Le plan de protection de l’atmosphère (PPA) de la préfecture de l’Isère ne convainc pas les élus grenoblois.
Bras de fer entre la municipalité de Grenoble et la préfecture sur la question de la qualité de l’air. Le maire de Grenoble, Eric Piolle, a annoncé hier, jeudi 23 février, avoir déposé un recours le 16 février dernier au tribunal administratif pour demander l’annulation et la récriture du PPA validé par le préfet de l’Isère en décembre.
Ce plan concerne 297 communes iséroises et 850 000 habitants du territoire. Il doit définir des objectifs pour s’assurer que les concentrations en polluants atmosphériques se situent bien en dessous des seuils fixés par l’Union européenne.
Les élus grenoblois accusent le texte de ne pas être « à la hauteur » des enjeux de santé publique. En mars dernier déjà, la Ville avait rendu un avis défavorable sur ce plan. La municipalité avait pointé des incohérences dans les chiffres publiées et un manque d’objectifs concrets pour améliorer significativement la qualité de l’air à Grenoble. Selon la municipalité, le PPA ne permettrait pas d’attendre les seuils recommandés par l’OMS.
Pour la première fois, une collectivité attaque l'Etat en justice pour son inaction en matière de lutte contre les polluants atmosphériques.

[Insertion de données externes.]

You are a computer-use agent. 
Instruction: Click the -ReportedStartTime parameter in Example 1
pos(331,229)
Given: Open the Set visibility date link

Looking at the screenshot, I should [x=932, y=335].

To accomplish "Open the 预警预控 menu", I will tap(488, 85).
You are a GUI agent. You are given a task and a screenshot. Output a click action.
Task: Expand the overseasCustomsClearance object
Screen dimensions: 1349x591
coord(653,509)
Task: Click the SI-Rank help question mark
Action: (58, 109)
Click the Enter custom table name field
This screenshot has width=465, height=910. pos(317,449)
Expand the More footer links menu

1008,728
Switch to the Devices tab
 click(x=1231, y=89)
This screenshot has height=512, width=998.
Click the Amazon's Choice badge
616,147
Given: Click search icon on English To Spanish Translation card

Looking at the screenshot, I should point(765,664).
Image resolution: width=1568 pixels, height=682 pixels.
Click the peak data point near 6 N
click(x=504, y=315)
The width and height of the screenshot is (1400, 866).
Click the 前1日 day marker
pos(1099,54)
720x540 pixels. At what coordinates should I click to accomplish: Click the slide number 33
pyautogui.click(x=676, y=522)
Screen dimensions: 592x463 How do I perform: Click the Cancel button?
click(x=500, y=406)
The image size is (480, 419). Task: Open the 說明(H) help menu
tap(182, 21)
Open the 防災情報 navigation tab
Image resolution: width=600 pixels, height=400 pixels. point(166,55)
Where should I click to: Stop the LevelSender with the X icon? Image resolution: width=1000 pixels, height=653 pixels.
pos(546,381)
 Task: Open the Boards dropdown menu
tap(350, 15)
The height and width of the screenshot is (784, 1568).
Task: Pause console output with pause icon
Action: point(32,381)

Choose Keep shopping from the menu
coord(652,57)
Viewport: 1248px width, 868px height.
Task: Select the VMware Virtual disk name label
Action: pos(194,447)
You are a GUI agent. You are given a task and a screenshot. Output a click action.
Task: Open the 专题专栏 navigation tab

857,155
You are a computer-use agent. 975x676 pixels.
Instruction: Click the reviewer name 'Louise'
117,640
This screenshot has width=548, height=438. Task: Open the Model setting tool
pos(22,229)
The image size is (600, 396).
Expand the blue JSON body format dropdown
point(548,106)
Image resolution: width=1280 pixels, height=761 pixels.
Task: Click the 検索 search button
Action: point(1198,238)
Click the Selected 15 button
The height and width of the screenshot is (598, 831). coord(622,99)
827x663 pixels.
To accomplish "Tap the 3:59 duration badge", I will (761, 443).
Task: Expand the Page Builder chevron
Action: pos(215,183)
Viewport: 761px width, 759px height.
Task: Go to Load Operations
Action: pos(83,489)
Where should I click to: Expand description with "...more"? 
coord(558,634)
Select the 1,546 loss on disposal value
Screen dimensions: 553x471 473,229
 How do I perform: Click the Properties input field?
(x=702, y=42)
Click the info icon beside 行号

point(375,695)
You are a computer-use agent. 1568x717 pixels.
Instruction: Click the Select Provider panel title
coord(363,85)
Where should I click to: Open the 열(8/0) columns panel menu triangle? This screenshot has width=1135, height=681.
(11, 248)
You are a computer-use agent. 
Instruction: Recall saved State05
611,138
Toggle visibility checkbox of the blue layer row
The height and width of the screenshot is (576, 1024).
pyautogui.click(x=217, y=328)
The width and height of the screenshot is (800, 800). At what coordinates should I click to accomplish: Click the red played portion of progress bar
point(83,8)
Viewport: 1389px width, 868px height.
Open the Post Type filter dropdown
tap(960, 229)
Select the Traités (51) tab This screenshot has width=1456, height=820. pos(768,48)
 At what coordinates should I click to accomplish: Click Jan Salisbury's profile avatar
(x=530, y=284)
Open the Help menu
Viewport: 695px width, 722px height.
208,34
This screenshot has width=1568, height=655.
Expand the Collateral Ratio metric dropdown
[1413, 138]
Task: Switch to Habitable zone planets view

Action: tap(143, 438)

— Éric Piolle (@EricPiolle) February 23, 2023
La @VilledeGrenoble pointe l'insuffisance du plan de protection de l'atmosphère de l'Etat local. pic.twitter.com/dtqWz9vG4R
Si depuis 30 ans, la qualité de l’air s’améliore à Grenoble, la situation n’est pas encore optimal, notamment dans les établissements scolaires de la ville, qui sont tous soumis à la pollution selon l’OMS. En août 2021 déjà, l’Etat avait été condamné pour avoir pris des mesures « suffisantes » pour améliorer la qualité de l’air à Grenoble.